===== Input material

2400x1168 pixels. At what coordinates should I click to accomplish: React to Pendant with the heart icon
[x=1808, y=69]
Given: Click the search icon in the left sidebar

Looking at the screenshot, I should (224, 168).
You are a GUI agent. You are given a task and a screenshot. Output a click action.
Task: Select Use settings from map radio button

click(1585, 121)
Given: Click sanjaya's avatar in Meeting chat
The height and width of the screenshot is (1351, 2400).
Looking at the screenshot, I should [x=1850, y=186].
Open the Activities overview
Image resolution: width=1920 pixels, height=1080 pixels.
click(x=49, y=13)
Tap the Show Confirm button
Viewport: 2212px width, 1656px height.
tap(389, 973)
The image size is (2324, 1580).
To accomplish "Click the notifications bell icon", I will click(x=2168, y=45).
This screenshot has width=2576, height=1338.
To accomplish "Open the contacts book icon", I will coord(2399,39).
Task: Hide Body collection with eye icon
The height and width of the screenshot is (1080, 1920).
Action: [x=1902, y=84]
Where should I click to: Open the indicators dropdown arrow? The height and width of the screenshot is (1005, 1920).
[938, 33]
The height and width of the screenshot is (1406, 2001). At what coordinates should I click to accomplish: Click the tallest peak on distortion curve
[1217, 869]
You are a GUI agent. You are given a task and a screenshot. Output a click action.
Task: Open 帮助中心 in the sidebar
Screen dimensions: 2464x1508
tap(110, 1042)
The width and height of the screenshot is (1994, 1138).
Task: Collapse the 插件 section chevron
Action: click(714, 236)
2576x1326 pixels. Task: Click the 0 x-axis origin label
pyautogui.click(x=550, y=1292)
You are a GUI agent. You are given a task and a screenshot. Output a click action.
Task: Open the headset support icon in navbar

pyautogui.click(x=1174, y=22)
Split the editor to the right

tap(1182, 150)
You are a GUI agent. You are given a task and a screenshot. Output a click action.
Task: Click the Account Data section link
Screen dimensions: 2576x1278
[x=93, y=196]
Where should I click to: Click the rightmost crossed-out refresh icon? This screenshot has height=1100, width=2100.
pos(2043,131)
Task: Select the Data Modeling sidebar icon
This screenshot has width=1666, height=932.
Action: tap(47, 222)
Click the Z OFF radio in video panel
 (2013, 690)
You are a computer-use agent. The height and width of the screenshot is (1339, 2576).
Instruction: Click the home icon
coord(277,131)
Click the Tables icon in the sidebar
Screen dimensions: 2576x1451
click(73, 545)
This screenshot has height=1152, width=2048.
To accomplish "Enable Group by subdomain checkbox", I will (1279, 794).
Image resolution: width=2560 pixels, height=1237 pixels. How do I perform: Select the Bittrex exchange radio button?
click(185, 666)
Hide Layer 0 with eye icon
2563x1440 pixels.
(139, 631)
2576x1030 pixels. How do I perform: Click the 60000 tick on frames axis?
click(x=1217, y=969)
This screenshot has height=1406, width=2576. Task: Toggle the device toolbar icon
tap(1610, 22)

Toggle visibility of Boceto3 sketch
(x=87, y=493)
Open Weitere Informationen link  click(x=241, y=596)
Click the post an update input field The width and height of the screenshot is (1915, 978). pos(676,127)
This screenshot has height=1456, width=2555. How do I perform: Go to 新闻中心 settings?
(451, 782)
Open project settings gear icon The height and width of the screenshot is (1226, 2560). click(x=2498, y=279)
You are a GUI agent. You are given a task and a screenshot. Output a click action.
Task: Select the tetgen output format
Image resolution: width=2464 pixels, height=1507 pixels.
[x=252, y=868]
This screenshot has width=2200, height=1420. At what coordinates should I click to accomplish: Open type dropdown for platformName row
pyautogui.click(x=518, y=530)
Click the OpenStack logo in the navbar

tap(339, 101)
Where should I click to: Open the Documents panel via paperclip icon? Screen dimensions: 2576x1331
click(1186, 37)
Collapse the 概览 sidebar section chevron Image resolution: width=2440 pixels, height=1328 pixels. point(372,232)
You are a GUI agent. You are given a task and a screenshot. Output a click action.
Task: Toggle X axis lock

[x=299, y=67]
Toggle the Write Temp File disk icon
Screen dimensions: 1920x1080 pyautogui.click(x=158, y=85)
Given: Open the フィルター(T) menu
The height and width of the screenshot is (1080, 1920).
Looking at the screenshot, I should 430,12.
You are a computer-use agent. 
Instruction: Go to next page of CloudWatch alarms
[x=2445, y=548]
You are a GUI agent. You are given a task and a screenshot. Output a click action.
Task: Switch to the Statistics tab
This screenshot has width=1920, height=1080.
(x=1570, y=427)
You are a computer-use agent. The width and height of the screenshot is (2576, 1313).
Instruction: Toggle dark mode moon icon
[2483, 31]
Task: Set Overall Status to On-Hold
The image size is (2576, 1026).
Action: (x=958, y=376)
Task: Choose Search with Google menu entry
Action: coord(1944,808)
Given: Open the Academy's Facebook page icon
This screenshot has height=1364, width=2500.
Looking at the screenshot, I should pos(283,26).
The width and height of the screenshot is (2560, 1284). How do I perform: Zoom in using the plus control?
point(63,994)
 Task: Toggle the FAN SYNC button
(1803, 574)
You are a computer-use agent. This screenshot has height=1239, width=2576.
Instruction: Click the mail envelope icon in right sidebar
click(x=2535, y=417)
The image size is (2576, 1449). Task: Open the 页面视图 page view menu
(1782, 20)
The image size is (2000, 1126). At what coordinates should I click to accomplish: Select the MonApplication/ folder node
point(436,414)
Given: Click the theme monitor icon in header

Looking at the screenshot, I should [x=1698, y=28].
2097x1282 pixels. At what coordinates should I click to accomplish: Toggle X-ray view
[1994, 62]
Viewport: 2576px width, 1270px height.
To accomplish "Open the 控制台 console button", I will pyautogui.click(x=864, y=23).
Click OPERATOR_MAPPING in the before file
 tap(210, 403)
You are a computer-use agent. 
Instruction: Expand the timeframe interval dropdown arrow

==========

[The task]: Each line above that includes the word "will" is to be copied.

[Response]:
To accomplish "Click the notifications bell icon", I will click(x=2168, y=45).
To accomplish "Open the contacts book icon", I will coord(2399,39).
To accomplish "Enable Group by subdomain checkbox", I will (1279, 794).
To accomplish "Open the 控制台 console button", I will pyautogui.click(x=864, y=23).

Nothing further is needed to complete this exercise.